While this solution has the desired effect of preventing spam from reaching the distribution group, it also prevents other legitimate outside email from reaching the list.

Filtering Distribution Groups by Sender

The authentication requirement will prevent legitimate outside email from reaching important distribution groups.  To resolve this through the same Message Delivery Restrictions you can instead control which senders are permitted to send to the distribution group.

This method causes some extra administrative burden for the email server admins because each permitted sender must first be added as an Exchange Contact.  Furthermore if you want the distribution group to receive emails from internal staff you need to ensure they are also added to the list, either directly or via a group.

Obscuring Distribution Group Email Addresses

One method that most email admins will try at least once in their career is to obscure the email address of distribution groups to make it harder to guess, or to make it impossible to send to from outside the organization.  In Exchange Server 2007 this is achieved by using Email Address Policies that apply only to distribution group objects.

For example, the policy may apply a string of characters to the email address to make it harder to guess, such as allstaff_ksf2ui2[at]company.com.  While this does have the effect of making it nearly impossible to guess it does nothing to prevent exposure of the email address if it were included in an email sent outside the organization.

A second technique is to use an SMTP domain that is invalid outside of the organization.  For example allstaff[at]groups.company.com or allstaff[at]company.local.  This has the effect of nullifying any exposure of the email address outside the organization but similar to the earlier filtering techniques it prevents legitimate outside email from reaching the group.

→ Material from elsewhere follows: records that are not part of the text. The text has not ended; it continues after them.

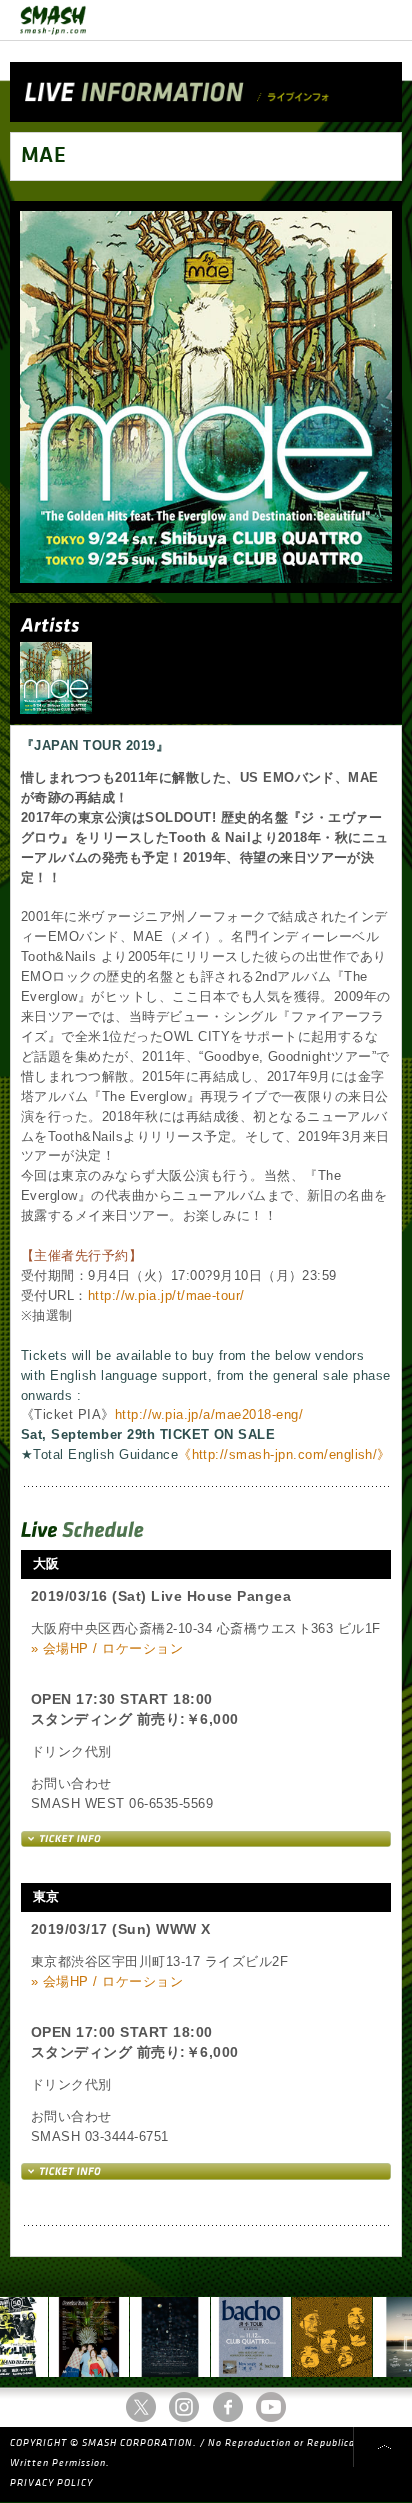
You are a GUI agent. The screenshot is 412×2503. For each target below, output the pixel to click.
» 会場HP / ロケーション (107, 1648)
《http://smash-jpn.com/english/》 (284, 1454)
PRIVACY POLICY (51, 2483)
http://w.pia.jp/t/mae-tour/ (166, 1295)
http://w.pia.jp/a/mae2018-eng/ (209, 1414)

Implementing an Anti-Spam Solution

Although the customer was seeking a free solution once I explained each of the options above it became clear to them that these techniques would either be ineffective, require too much effort to maintain, or would prevent legitimate business use of their distribution groups.

Instead they agreed to trial an anti-spam solution, which satisfied them by preventing spam and other unwanted emails in an effective and easy to manage way, and which they ultimately purchased and are now happily getting on with their business without the constant hassle of spam.